Abstrak
Tulisan ini merupakan
salah satu identifikasi terhadap salah satu isu dalam sistem ketatanegaraan
Indonesia, yaitu isu hubungan keuangan Pemerintah Pusat dan Pemerintah Daerah.
Salah satu faktor yang mendorong pentingnya isu tersebut adalah karena hingga
saat ini masalah hubungan antara Pusat dan Daerah yang berlangsung selama ini
masih mencari bentuk, dan oleh karena itu, berbagai upaya untuk menemukan
format yang ideal dan tepat terus dikaji. hingga saat ini masalah hubungan
antara Pusat dan Daerah yang berlangsung selama ini masih mencari bentuk, dan
oleh karena itu, berbagai upaya untuk menemukan format yang ideal dan tepat
terus dikaji. Beberapa peraturan perundang-undangan yang mengatur hubungan
keuangan antara Pusat dan Daerah tidak mempergunakan istilah “hubungan
keuangan” sebagai nama undang-undang tersebut, melainkan menggunakan istilah
“perimbangan keuangan”. Analisis difokuskan kepada Pendapatan Daerah dan
selanjutnya dibatasi hanya menyangkut Pendapatan Asli Daerah saja. Dalam hal
ini, kemampuan Daerah untuk mengembangkan kompetensi dalam mengelola secara
optimal sumber penghasilan dan keuangan guna pembiayaan aktivitas pemerintahan
dan pembangunan merupakan salah satu pilar pelaksanaan otonomi daerah.
Kata kunci: desentralisasi, hubungan keuangan, dan
otonomi daerah.
A.
Latar Belakang
Masalah
Salah isu dalam sistem ketatanegaraan Indonesia yang cukup mengemuka
adalah isu hubungan antara Pemerintah Pusat dan pemerintah daerah. Menurut Muhammad Fauzan (2006: 1), kenyataan
tersebut terkonfirmasi ketika hingga saat ini masalah hubungan antara Pusat dan
Daerah yang berlangsung selama ini masih mencari bentuk, dan oleh karena itu,
berbagai upaya untuk menemukan format yang ideal dan tepat terus dikaji.

- Baris Tersimpan:

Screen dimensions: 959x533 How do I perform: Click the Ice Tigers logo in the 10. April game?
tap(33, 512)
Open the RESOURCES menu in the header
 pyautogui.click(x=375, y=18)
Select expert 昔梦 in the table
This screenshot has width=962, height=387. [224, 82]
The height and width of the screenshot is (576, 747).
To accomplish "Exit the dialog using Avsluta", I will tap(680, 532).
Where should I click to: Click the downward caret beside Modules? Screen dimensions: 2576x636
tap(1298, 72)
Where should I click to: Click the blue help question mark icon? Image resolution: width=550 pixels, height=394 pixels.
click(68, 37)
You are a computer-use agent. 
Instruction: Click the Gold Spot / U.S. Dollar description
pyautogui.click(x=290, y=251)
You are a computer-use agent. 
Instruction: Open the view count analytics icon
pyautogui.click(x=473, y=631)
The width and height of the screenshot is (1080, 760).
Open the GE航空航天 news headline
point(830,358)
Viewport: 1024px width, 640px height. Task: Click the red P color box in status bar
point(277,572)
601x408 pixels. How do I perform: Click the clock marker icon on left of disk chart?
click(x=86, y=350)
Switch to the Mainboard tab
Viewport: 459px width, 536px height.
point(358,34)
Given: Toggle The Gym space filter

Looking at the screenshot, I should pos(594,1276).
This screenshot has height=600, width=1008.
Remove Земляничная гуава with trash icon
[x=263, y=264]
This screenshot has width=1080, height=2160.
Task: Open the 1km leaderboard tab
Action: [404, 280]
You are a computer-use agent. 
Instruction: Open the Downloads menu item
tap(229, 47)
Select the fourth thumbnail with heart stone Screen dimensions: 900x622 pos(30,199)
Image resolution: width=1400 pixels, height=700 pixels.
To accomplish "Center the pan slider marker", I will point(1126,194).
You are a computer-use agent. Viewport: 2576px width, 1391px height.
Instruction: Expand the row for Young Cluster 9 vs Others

- Tugas yang Diberikan:
A - Sebutkan semua kata kunci yang dicantumkan dalam teks tentang hubungan keuangan Pusat dan Daerah.
B - Tulis ulang baris-baris dalam daftar sebagai urutan bernomor tanpa baris kosong, mulai dari baris pertama daftar sampai baris yang memuat "point(358,34)", keduanya termasuk.
Teks dan daftar di atas diambil dari sumber yang berbeda.

- Jawaban yang Benar:
A -
1. desentralisasi
2. hubungan keuangan
3. otonomi daerah

B -
1. Screen dimensions: 959x533 How do I perform: Click the Ice Tigers logo in the 10. April game?
2. tap(33, 512)
3. Open the RESOURCES menu in the header
4.  pyautogui.click(x=375, y=18)
5. Select expert 昔梦 in the table
6. This screenshot has width=962, height=387. [224, 82]
7. The height and width of the screenshot is (576, 747).
8. To accomplish "Exit the dialog using Avsluta", I will tap(680, 532).
9. Where should I click to: Click the downward caret beside Modules? Screen dimensions: 2576x636
10. tap(1298, 72)
11. Where should I click to: Click the blue help question mark icon? Image resolution: width=550 pixels, height=394 pixels.
12. click(68, 37)
13. You are a computer-use agent. 
14. Instruction: Click the Gold Spot / U.S. Dollar description
15. pyautogui.click(x=290, y=251)
16. You are a computer-use agent. 
17. Instruction: Open the view count analytics icon
18. pyautogui.click(x=473, y=631)
19. The width and height of the screenshot is (1080, 760).
20. Open the GE航空航天 news headline
21. point(830,358)
22. Viewport: 1024px width, 640px height. Task: Click the red P color box in status bar
23. point(277,572)
24. 601x408 pixels. How do I perform: Click the clock marker icon on left of disk chart?
25. click(x=86, y=350)
26. Switch to the Mainboard tab
27. Viewport: 459px width, 536px height.
28. point(358,34)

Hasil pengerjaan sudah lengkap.